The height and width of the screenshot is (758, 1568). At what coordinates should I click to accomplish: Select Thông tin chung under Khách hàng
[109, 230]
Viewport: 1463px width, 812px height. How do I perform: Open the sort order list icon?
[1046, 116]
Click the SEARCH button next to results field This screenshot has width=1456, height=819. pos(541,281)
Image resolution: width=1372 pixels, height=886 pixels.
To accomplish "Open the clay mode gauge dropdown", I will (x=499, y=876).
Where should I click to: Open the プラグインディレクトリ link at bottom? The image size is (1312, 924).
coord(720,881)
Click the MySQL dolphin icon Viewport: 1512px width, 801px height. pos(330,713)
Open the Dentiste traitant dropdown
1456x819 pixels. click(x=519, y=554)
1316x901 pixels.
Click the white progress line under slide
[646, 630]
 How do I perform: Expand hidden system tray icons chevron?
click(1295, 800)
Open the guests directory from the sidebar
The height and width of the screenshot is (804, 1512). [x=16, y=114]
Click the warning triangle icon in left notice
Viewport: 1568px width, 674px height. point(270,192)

********

Your goal:
Give back each record exactly, from the first line through the last.

Answer space:
The height and width of the screenshot is (758, 1568). At what coordinates should I click to accomplish: Select Thông tin chung under Khách hàng
[109, 230]
Viewport: 1463px width, 812px height. How do I perform: Open the sort order list icon?
[1046, 116]
Click the SEARCH button next to results field This screenshot has width=1456, height=819. pos(541,281)
Image resolution: width=1372 pixels, height=886 pixels.
To accomplish "Open the clay mode gauge dropdown", I will (x=499, y=876).
Where should I click to: Open the プラグインディレクトリ link at bottom? The image size is (1312, 924).
coord(720,881)
Click the MySQL dolphin icon Viewport: 1512px width, 801px height. pos(330,713)
Open the Dentiste traitant dropdown
1456x819 pixels. click(x=519, y=554)
1316x901 pixels.
Click the white progress line under slide
[646, 630]
 How do I perform: Expand hidden system tray icons chevron?
click(1295, 800)
Open the guests directory from the sidebar
The height and width of the screenshot is (804, 1512). [x=16, y=114]
Click the warning triangle icon in left notice
Viewport: 1568px width, 674px height. point(270,192)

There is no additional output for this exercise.